Unfortunately, part of this reform involves the closure of the Chronic Disease Dental Scheme. This scheme had many inefficiencies. It was also inequitable, as it was not means-tested. Some people could get thousands of dollars in treatment while others who did not qualify under the uncertain definition of 'chronic disease' could get nothing. Still, it was publicly funded dental care and we do not deny that many people got treatment. That is why the Greens kept it open for an extra four years while we negotiated something for the future. It is regrettable that some people will lose an entitlement, but as part of this package we have ensured that the public system will have as many extra resources as possible so that those in dire need will have somewhere to go. In the end, the new reform will lead to greater equity. More people will get the services that they need to stay healthy.

The Greens believe that everybody deserves access to the best in dental care. Nobody should miss out. We will continue to build on this reform until we have achieved that vision and nobody is excluded. This bill is consistent with that goal.

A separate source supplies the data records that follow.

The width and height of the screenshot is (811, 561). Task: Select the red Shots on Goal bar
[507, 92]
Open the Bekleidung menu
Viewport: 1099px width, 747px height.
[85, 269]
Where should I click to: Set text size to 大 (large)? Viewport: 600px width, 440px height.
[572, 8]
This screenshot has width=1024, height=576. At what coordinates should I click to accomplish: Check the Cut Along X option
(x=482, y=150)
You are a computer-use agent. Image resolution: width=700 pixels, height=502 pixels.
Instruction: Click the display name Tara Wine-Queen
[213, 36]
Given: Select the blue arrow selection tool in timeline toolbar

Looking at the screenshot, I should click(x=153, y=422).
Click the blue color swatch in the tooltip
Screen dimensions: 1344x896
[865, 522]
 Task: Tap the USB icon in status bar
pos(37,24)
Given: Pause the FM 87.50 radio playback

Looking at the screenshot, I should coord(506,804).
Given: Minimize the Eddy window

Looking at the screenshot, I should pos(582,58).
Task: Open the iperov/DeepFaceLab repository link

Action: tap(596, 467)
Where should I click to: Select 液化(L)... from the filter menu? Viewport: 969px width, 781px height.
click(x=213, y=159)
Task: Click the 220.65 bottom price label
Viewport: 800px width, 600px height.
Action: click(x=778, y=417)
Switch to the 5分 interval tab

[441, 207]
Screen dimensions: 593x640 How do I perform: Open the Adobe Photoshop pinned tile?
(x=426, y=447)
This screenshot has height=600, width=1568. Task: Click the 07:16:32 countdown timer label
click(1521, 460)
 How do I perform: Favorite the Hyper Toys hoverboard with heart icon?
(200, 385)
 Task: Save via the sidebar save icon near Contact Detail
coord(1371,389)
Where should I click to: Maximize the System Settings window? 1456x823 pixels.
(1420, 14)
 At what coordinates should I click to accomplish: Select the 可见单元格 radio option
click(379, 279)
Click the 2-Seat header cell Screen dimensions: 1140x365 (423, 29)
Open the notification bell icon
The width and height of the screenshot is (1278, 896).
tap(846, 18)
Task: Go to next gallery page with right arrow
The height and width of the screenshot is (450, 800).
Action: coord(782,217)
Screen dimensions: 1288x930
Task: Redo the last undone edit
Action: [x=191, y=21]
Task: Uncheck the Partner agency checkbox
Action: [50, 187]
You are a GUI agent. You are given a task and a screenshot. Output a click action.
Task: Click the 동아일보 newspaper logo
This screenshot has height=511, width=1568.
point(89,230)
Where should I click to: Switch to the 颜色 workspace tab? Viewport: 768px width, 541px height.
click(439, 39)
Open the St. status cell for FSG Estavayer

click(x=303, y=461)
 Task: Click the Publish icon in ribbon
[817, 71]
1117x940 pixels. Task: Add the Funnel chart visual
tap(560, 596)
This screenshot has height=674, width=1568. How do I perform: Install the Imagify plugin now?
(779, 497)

By establishing the Child Dental Benefits Schedule we have taken a big step towards universal dental care, giving 3.4 million young Australians access to Medicare funded dental care. But it is only a first step. One day, going to the dentist will be like going to the doctor. We are a rich nation and we can afford to do it. We should strive to lead the world in health care. There can be no better way to spend the dividends of our prosperity than on better health care. There can be no more equitable way to spend than to share that care with those who presently cannot afford it.

Yes, we are not there yet. If we had our way, the Greens would get us there much faster. This bill and this reform involved many compromises. But they serve as an excellent example of what a minority government can do when people from different sides of politics get together to work in good faith. I congratulate the government on this reform and I am proud of the role that the Greens and the people of Melbourne have played in it. It will make a difference in the lives of many people, and not a moment too soon. I commend the bill to the House.